◆ TEXT EXCERPT:
____________
Martin Scorsese’s Strained “Silence”

Andrew Garfield  stars as a seventeenthcentury Portuguese priest in Martin Scorseses “Silence.”
Andrew Garfield (left) stars as a seventeenth-century Portuguese priest in Martin Scorsese’s “Silence.”PHOTOGRAPH BY KERRY BROWN / PARAMOUNT / EVERETT

The heroes of the new Martin Scorsese film, “Silence,” make a brief stop in Macau before heading on to their rendezvous with fate. James Bond did much the same, in “Skyfall,” but there the comparison ends, since the travellers in “Silence” visit no high-end casino, collect no earnings, and meet no mysterious dame with a Beretta Model 70 strapped to her thigh. Temptations are plentiful, in Scorsese’s tale, but they come in other forms.

The heroes are two Jesuit priests, Father Rodrigues (Andrew Garfield) and Father Garrupe (Adam Driver), who are on their way to Japan. They hail from Portugal, although you might not immediately guess as much from their speech; should you wish to be charitable (and the movie is designed to kindle the conscience), you would describe Rodrigues’s accent as itinerant—it wanders freely between, say, Amsterdam and Trieste, seeking sanctuary where it may. The time is the sixteen-forties, and the priests, “an army of two,” have been dispatched by their superior, Father Valignano (Ciarán Hinds), in search of Father Ferreira (Liam Neeson)—an older man, once a mentor to Rodrigues and now the subject of scarcely credible rumors. Some time ago, he went to Japan, to minister to thousands of Christian believers; word has now come, however, that he has apostasized—forsaken the faith that bore him to that country in the first place.
____________
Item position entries

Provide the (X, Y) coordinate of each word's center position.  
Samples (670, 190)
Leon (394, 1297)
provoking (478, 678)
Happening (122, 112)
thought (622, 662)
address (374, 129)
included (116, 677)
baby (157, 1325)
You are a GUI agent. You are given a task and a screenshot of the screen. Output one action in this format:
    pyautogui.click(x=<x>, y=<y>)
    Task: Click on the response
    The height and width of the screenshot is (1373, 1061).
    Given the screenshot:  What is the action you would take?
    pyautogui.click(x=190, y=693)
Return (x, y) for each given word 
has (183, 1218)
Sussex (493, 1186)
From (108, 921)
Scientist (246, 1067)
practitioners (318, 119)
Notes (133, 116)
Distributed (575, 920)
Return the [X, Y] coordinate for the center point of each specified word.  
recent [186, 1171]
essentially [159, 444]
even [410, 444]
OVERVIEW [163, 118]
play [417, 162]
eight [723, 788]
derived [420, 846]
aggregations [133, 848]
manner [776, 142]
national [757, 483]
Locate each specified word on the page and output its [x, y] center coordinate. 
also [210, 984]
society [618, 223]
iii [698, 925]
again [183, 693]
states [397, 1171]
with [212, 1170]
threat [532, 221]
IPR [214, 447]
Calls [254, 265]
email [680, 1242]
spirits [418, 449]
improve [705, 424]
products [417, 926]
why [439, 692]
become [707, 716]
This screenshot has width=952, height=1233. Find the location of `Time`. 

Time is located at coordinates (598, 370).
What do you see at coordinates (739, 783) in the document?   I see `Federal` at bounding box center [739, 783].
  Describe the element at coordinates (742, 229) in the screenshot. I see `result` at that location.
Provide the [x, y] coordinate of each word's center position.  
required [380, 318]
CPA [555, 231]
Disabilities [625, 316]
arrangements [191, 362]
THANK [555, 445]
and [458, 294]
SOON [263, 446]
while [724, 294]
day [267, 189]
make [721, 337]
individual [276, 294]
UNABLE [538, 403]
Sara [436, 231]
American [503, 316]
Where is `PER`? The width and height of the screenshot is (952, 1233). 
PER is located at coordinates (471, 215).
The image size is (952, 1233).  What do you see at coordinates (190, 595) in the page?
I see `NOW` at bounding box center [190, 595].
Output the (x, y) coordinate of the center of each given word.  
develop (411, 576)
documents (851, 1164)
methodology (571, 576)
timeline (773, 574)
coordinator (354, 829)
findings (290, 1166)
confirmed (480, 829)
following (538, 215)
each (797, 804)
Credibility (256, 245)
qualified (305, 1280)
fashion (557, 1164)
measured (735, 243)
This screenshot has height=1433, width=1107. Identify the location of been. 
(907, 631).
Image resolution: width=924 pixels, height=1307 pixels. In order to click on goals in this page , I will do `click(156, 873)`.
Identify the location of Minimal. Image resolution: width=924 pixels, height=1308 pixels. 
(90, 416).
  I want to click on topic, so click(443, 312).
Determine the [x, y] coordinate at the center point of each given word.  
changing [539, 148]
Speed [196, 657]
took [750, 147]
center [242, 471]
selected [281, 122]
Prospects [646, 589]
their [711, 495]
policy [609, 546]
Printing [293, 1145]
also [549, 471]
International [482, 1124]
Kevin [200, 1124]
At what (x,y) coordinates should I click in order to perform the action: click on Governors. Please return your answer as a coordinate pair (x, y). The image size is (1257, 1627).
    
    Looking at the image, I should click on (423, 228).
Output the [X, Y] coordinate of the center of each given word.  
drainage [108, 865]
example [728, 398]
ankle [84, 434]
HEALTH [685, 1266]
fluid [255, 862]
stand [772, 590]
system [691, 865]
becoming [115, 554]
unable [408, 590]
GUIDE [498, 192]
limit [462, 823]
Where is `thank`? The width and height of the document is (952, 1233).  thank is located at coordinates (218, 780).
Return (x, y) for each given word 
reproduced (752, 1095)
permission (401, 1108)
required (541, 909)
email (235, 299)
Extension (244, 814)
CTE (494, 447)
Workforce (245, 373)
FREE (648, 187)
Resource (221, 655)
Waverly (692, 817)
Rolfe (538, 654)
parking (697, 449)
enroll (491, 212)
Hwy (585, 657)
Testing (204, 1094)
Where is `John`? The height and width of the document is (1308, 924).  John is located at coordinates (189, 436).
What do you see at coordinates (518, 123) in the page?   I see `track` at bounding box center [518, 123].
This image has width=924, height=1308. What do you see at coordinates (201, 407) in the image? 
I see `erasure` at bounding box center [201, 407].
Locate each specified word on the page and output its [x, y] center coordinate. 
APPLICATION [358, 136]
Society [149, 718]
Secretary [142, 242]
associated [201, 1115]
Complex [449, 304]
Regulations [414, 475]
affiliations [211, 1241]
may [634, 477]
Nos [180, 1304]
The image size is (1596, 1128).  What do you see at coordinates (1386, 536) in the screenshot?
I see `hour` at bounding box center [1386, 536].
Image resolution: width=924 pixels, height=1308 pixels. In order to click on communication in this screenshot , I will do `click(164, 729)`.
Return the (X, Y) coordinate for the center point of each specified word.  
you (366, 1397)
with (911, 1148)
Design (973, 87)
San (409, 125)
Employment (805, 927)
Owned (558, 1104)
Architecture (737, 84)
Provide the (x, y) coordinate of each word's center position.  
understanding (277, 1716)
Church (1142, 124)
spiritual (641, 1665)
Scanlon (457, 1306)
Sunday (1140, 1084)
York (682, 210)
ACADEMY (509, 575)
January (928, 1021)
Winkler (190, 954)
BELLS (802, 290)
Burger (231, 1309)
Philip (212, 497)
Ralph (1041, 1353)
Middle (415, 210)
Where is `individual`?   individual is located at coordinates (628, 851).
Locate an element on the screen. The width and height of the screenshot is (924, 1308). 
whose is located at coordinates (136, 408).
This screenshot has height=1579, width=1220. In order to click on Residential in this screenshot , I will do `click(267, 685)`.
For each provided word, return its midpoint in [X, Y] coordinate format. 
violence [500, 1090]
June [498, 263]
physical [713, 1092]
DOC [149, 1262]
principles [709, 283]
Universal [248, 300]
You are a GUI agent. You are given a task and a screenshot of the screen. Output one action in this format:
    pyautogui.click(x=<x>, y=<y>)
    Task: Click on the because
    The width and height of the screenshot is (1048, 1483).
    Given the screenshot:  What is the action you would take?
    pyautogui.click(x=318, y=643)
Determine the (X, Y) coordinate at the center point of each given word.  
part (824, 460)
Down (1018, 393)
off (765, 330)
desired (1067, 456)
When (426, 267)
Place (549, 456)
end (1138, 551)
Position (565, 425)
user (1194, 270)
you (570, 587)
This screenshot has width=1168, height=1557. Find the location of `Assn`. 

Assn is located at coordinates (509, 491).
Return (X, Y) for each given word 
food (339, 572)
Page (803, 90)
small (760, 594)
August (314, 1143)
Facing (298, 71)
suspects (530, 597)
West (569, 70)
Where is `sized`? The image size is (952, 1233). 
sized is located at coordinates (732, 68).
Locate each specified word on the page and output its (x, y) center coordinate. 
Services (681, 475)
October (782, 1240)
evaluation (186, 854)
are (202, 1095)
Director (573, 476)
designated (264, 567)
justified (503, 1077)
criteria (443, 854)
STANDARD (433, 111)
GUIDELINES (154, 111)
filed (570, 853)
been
____________
◆ DIRECTIONS FOR THIS TASK:
Reproduce verbatim the section of the review above that begins with the words containing "Andrew Garfield (left)" and ends with "in other forms.".

◆ TASK SOLUTION:
Andrew Garfield (left) stars as a seventeenth-century Portuguese priest in Martin Scorsese’s “Silence.”PHOTOGRAPH BY KERRY BROWN / PARAMOUNT / EVERETT

The heroes of the new Martin Scorsese film, “Silence,” make a brief stop in Macau before heading on to their rendezvous with fate. James Bond did much the same, in “Skyfall,” but there the comparison ends, since the travellers in “Silence” visit no high-end casino, collect no earnings, and meet no mysterious dame with a Beretta Model 70 strapped to her thigh. Temptations are plentiful, in Scorsese’s tale, but they come in other forms.